▸ To do
From the first line to the last, restate the material word for word, omitting pictures.

▸ Entries shown
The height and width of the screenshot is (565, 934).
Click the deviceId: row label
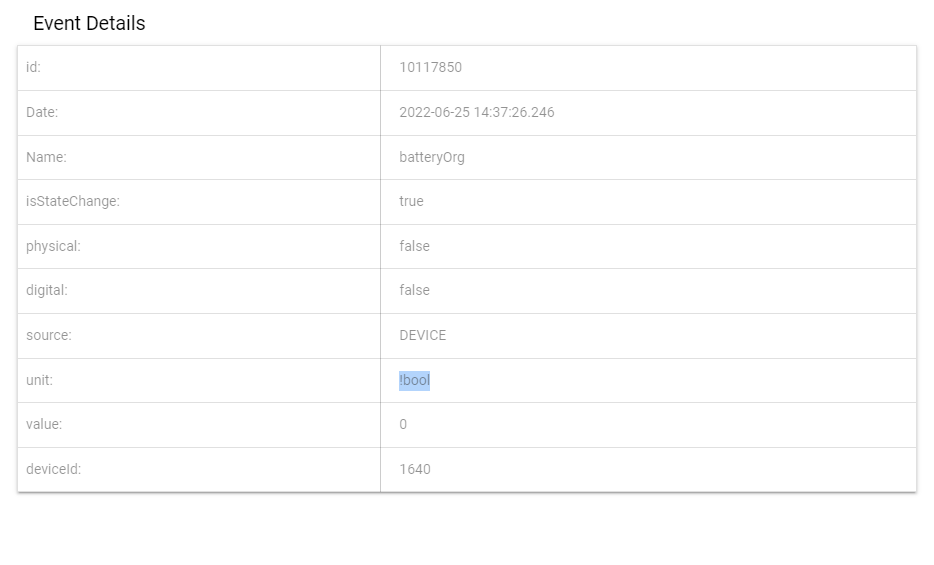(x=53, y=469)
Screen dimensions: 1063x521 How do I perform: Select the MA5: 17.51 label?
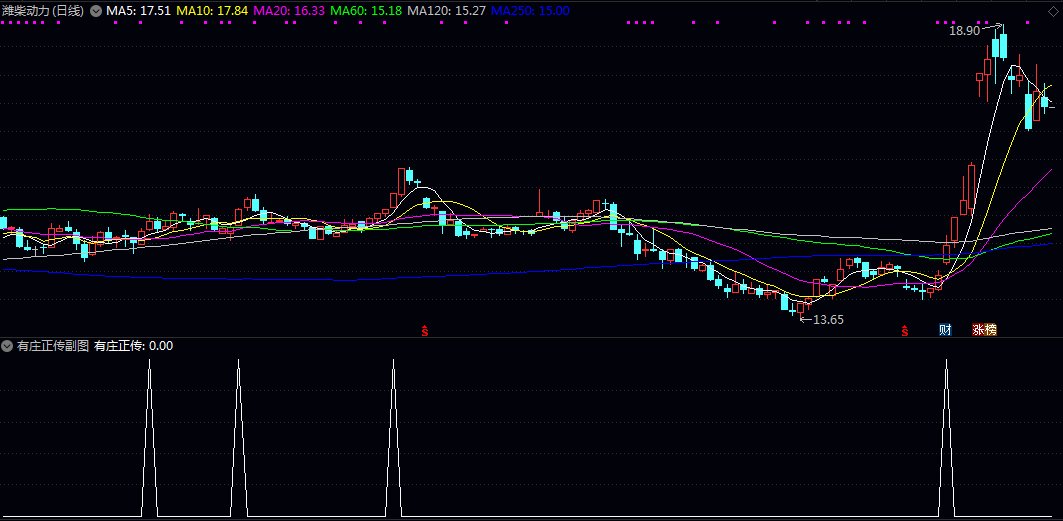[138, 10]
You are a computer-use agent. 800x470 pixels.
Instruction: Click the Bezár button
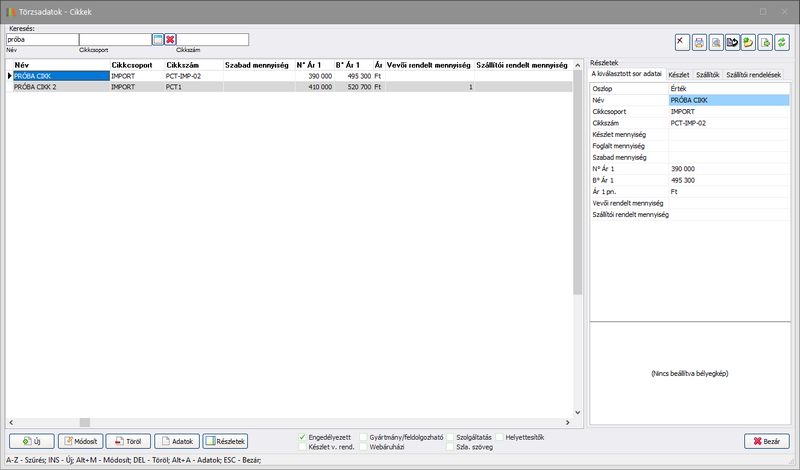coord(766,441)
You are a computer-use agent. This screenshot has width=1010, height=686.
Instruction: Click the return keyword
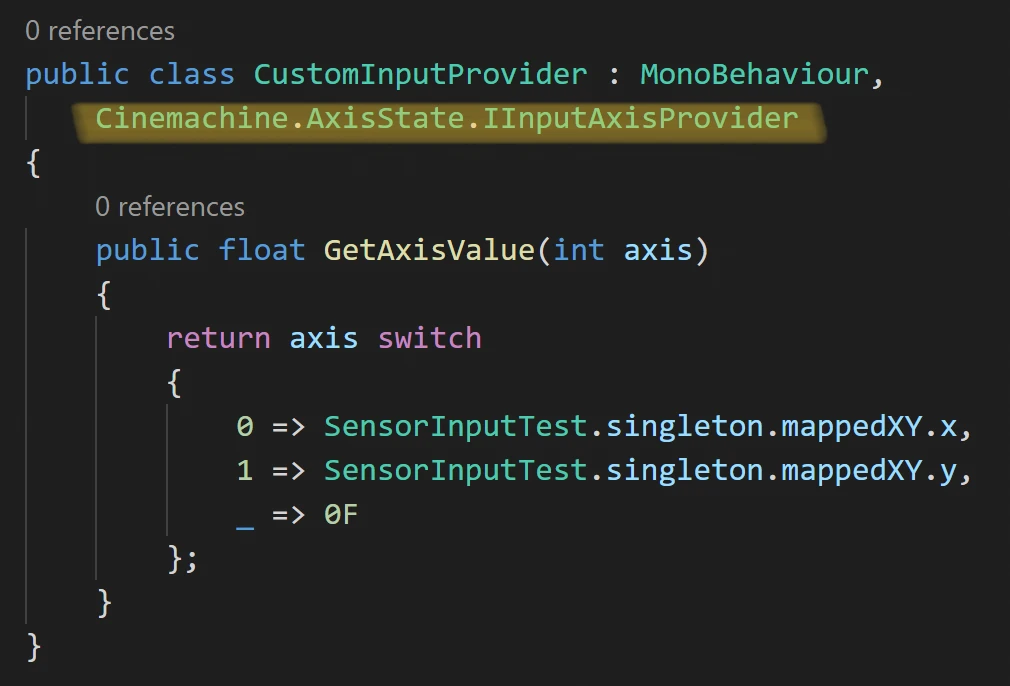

▸ Written answer
The height and width of the screenshot is (565, 934).
Click the deviceId: row label
(x=53, y=469)
Screen dimensions: 1063x521 How do I perform: Select the MA5: 17.51 label?
[138, 10]
You are a computer-use agent. 800x470 pixels.
Instruction: Click the Bezár button
coord(766,441)
You are a computer-use agent. This screenshot has width=1010, height=686.
Instruction: Click the return keyword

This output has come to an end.